Continuing my exploration of what is and isn’t acceptable around the edges of doing stuff with other people’s data(?!), the Guardian datastore have just published a Google spreadsheet containing partial details of MPs’ expenses data over the period July-Decoember 2009 (MPs’ expenses: every claim from July to December 2009):

thanks to the work of Guardian developer Daniel Vydra and his team, we’ve managed to scrape the entire lot out of the Commons website for you as a downloadable spreadsheet. You cannot get this anywhere else.

In sharing the data, the Guardian folks have opted to share the spreadsheet via a link that includes an authorisation token. Which means that if you try to view the spreadsheet just using the spreadsheet key, you won’t be allowed to see it; (you also need to be logged in to a Google account to view the data, both as a spreadsheet, and in order to interrogate it via the visualisation API). Which is to say, the Guardian datastore folks are taking what steps they can to make the data public, whilst retaining some control over it (because they have invested resource in collecting the data in the form they’re re-presenting it, and reasonably want to make a return from it…)

But in sharing the link that includes the token on a public website, we can see the key – and hence use it to access the data in the spreadsheet, and do more with it… which may be seen as providing a volume add service over the data, or unreasonably freeloading off the back of the Guardian’s data scraping efforts…

So, just pasting the spreadsheet key and authorisation token into the cut down Guardian datastore explorer script I used in Using CSV Docs As a Database to generate an explorer for the expenses data.

So for example, we can run for example run a report to group expenses by category and MP:

MP expesnes explorer

Or how about claims over 5000 pounds (also viewing the information as an HTML table, for example).

Remember, on the datastore explorer page, you can click on column headings to order the data according to that column.

Here’s another example – selecting A,sum(E), where E>0 group by A and order is by sum(E) then asc and viewing as a column chart:

Datastore exploration

We can also (now!) limit the number of results returned, e.g. to show the 10 MPs with lowest claims to date (the datastore blog post explains that why the data is incomplete and to be treated warily).

Limiting results in datstore explorer

Changing the asc order to desc in the above query gives possibly a more interesting result, the MPs who have the largest claims to date (presumably because they have got round to filing their claims!;-)

Datastore exploring

Okay – enough for now; the reason I’m posting this is in part to ask the question: is the this an unfair use of the Guardian datastore data, does it detract from the work they put in that lets them claim “You cannot get this anywhere else”, and does it impact on the returns they might expect to gain?

Sbould they/could they try to assert some sort of database collection right over the collection/curation and re-presentation of the data that is otherwise publicly available that would (nominally!) prevent me from using this data?
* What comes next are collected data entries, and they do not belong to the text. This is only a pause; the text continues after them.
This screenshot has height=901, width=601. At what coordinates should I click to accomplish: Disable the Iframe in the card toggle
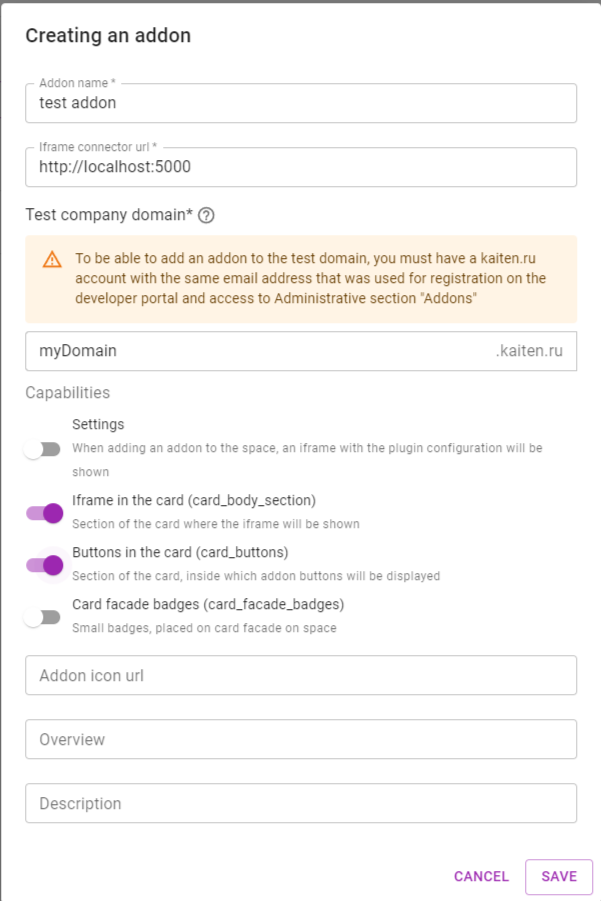point(43,511)
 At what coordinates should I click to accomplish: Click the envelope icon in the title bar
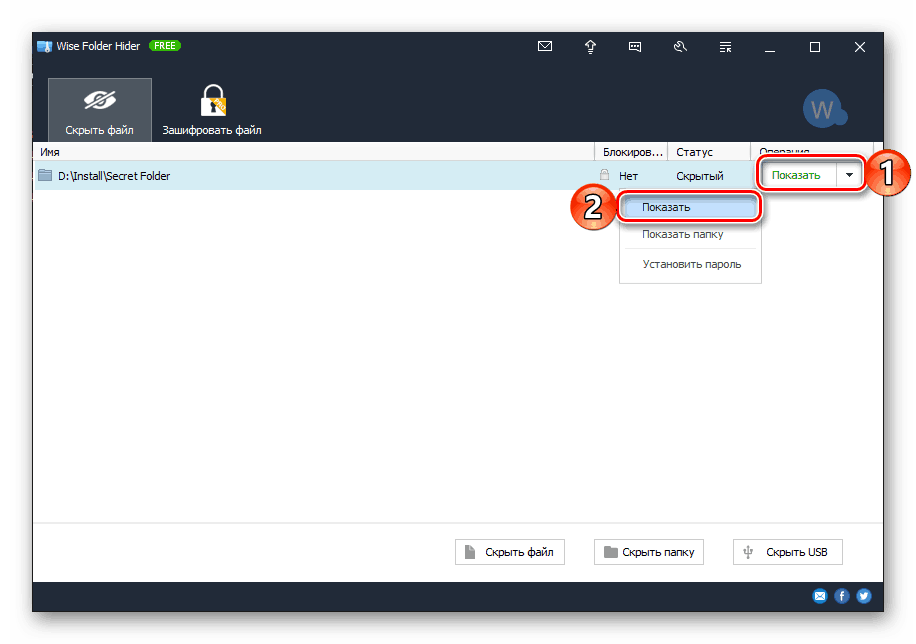point(545,46)
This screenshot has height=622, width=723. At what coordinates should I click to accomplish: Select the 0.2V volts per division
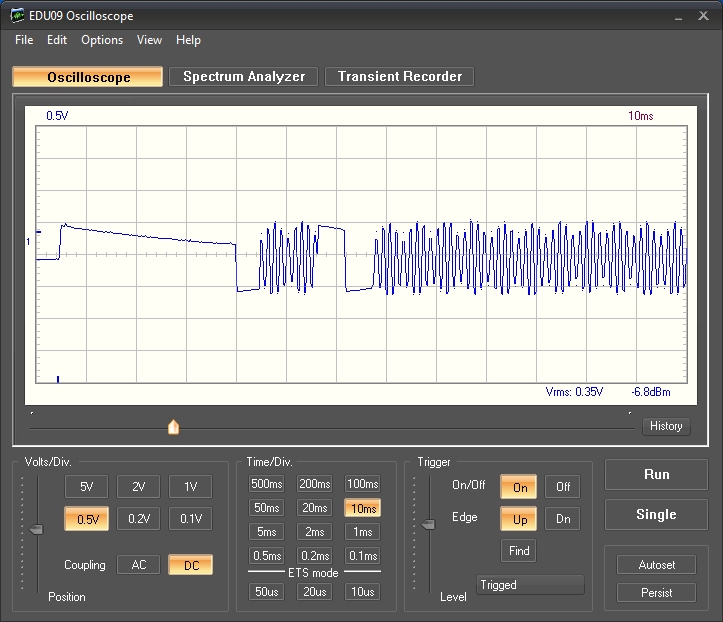tap(138, 519)
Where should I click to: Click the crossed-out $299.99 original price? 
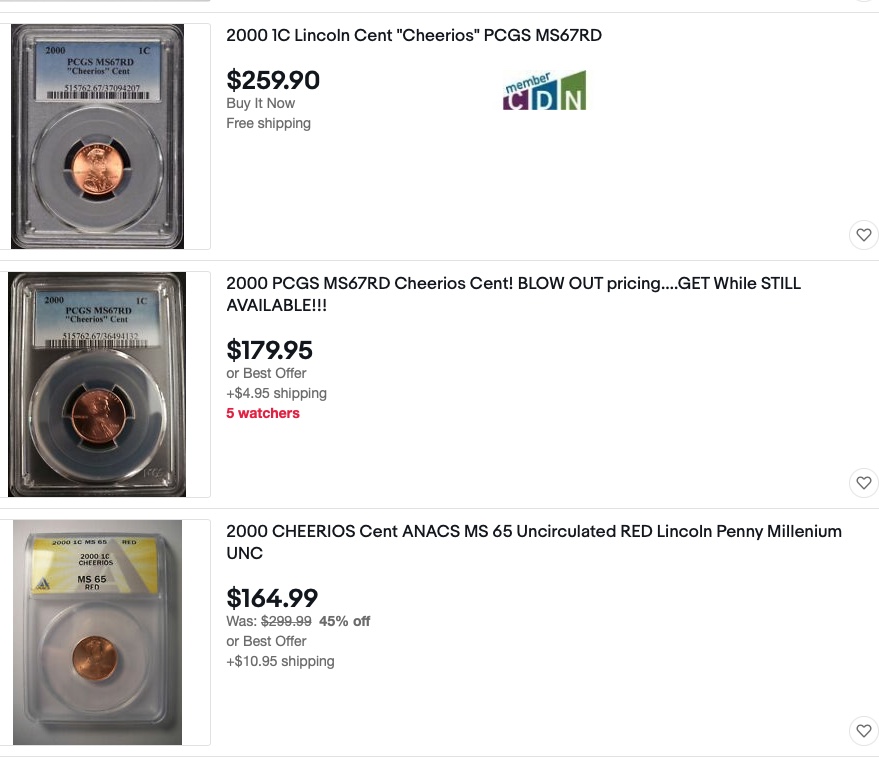point(286,621)
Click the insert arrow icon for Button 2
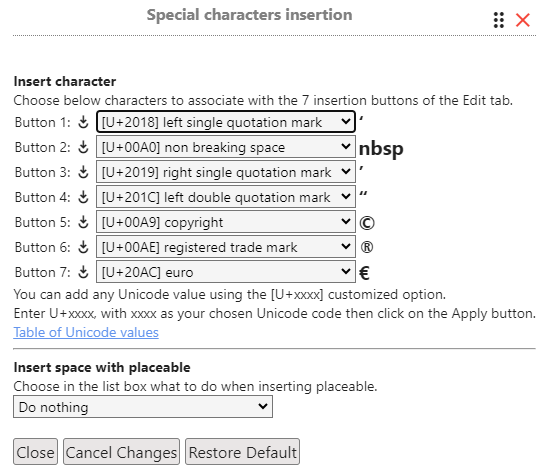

Does the publication of the data using the shared link with the authorisation token imply some sort of license with which that data is made available? E.g. by accepting the link by clicking on it, becuase it is a shared link rather than a public link, could the Datastore attach some sort of tacit click-wrap license conditions over the data that I accept when I accept the shared data by clicking through the shared link? (Does the/can the sharing come with conditions attached?)

PS It seems there was a minor “issue” with the settings of the spreadsheet, a result of recent changes to the Google sharing setup. Spreadsheets should now be fully viewable… But as I mention in a comment below, I think there are still interesting questions to be considered around the extent to which publishers of “public” data can get a return on that data?